━━━ Data under study ━━━
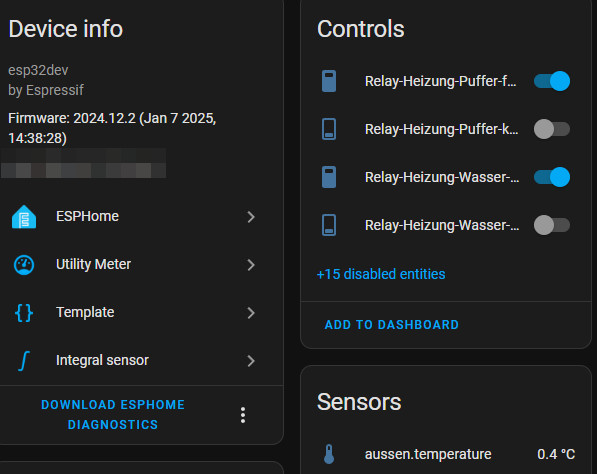
Task: Click the Relay-Heizung-Puffer-f switch icon
Action: click(x=329, y=81)
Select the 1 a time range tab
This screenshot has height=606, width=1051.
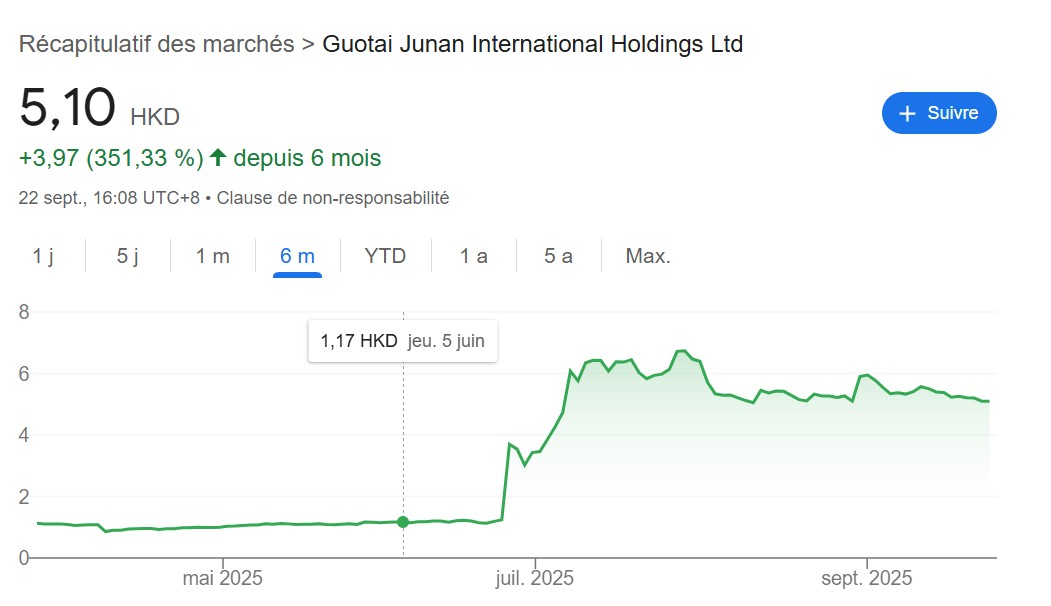click(473, 256)
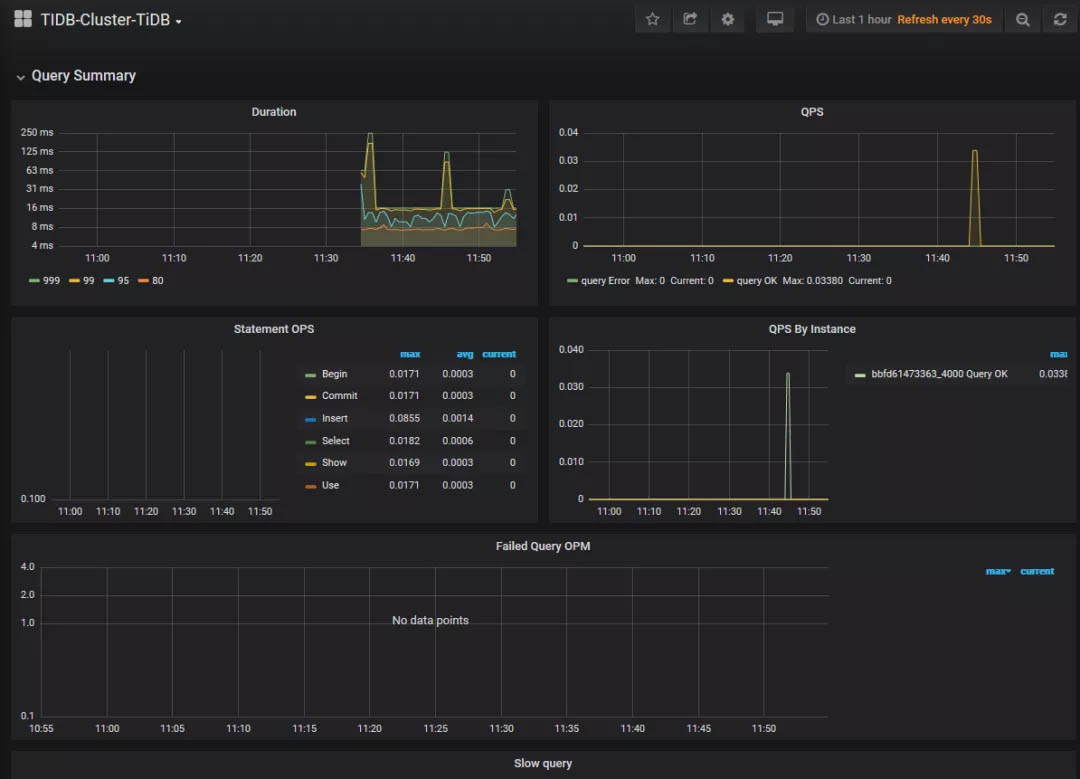The width and height of the screenshot is (1080, 779).
Task: Click the clock icon in time picker
Action: coord(821,19)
━━━
- [Assigned task]
Retype exactly the lines from the line containing "Select the 1 a time range tab" through the end of the entries above, including both ends, and leave every picture out.

- [Exercise result]
Select the 1 a time range tab
This screenshot has height=606, width=1051.
click(473, 256)
The width and height of the screenshot is (1080, 779).
Task: Click the clock icon in time picker
Action: coord(821,19)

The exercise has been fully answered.